I see no reason to suspect that we’ll end 2014 with market share statistics wildly different to today; namely Android dominating the low-end, Apple the high-end and everyone else struggling for relevance.
Incidentally, global marketshare is of little relevance to anyone but journalists for two reasons:
- In the USA the iPhone and Android are neck-and-neck for share. In Spain, Android dominates massively. In Japan 3 in every 4 phones purchased are iPhones. And in some, although few, markets Win-Mobile has relevance. So share varies massively by country and region.
- The usage of different devices also varies enormously. IBM’s analytics consistently report iOS generating 3x the online shopping than does Android, despite Android having greater device market share. Listening to two colleagues discussing the merits of the Tesco Hudl as a cheap device to give to kids, I wondered if this might help to explain such discrepancies (kids not being known for their internet shopping prowess). I have yet to see a presentation at work being driven from a Hudl, but iPads proliferate. Its not what device you have, but how you use it, that matters.
12. (Small) Cameras replaced by phones
For many, the cameras on top-end smartphones are beginning to compete very effectively with cameras as stand-alone devices. We reached the point where magapixel count on smartPhones was sufficient a couple of years ago. With 8+ megapxels there’s really no need for any more resolution. I’m a keen photographer, but don’t feel a need to purchase a carry-around camera when my iPhone’s camera is this good. There is even an iphone photography awards.
But mobile technology isn’t threatening more serious cameras. Early attempts at merging phone and camera, like Samsung’s Galaxy NX, are very unconvincing. More serious picture taking still requires hands-on control of shutter speed, aperture, ISO, white-balance, etc. And this means lots of physical buttons. Buttons that your fingers can sense blind whilst you’re looking at, or through, the viewfinder. This is not a good fit for a big touchscreen focussed device. Creative control of depth of field (i.e. those arty photos where only a part of the picture is in focus) requires a sensor several orders of magnitude larger than a smartPhone's. The laws of physics dictate that a large sensor needs correspondingly large optics. So we aren't going to see DSLR's being replaced by smartPhones any time soon, if ever.
I see mobile cannibalising “point and shoot” cameras, but not DSLRs.
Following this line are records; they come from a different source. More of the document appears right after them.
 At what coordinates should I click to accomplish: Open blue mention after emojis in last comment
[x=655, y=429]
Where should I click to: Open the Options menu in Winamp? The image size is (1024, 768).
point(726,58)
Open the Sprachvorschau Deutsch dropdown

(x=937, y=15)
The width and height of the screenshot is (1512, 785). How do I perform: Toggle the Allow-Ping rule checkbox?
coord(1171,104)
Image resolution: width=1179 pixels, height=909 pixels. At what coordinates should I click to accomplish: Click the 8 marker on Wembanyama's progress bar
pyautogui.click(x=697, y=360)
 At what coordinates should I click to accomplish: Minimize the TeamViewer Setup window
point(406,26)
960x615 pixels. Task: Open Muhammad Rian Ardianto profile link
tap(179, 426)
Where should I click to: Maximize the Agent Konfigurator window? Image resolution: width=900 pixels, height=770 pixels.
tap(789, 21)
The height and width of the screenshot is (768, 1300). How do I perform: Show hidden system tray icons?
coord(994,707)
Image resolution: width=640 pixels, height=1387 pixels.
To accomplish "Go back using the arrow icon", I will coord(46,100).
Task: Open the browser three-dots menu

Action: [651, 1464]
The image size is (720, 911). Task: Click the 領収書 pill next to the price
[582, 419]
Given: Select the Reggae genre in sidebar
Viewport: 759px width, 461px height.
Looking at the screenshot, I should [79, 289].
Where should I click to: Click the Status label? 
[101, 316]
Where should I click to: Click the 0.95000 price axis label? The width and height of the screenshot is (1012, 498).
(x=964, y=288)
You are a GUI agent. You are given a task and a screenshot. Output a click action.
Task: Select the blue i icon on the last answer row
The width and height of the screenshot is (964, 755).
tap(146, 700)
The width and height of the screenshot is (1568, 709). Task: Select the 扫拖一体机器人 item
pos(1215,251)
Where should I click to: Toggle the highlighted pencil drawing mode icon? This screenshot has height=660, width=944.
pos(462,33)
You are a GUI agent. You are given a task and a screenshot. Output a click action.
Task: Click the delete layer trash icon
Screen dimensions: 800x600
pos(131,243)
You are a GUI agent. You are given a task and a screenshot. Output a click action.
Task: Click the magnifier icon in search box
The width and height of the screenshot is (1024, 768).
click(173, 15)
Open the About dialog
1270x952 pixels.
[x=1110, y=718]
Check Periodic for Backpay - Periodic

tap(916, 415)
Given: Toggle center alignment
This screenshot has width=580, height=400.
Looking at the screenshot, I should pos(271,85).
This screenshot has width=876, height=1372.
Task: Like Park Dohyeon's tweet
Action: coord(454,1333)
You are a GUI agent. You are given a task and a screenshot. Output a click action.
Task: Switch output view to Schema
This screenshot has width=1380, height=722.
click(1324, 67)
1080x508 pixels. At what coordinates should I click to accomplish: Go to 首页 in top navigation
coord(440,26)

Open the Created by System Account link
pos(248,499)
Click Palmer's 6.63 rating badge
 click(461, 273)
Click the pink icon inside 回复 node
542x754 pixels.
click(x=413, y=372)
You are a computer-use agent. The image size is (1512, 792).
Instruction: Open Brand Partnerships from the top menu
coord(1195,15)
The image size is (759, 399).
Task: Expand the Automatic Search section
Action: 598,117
Canon, Nikon, Olympus, Sony: your advanced camera sales are safe.
13. Tension between cloud convenience and corporate/government snooping grows
Consumers are increasingly using cloud services like Dropbox and iCloud. The ease of use and freedom from backup issues is a real benefit. And yet we continue to hear revelation after revelation about how both governments and large companies are tapping into our personal data. This tension will likely remain unresolved, but increasingly obvious, throughout 2014.
Are we happy to be the product rather than the customer, where companies like Amazon and Google give us free or subsidised services in order to get access to our data? Data that they make money from by using it to sell services to other companies?
I don’t think there’s widespread understanding of the nature of the bargain we’re entering into when we Google something (Google retains a record of every search you do). Who really understands that if you leave your Facebook account logged in, Facebook is tracking you as you move around other websites?
It strikes me the current situation is only tenable because most people don’t appreciate what data they are giving away. If they did, would they give their permission? Is the value obtained really equal to the value of the data we are giving away and the associated risks (eg identity theft)? I’m not sure it is. There is a big unresolved tension here, right at the centre of the new mobile-cloud-centric technology world we are building.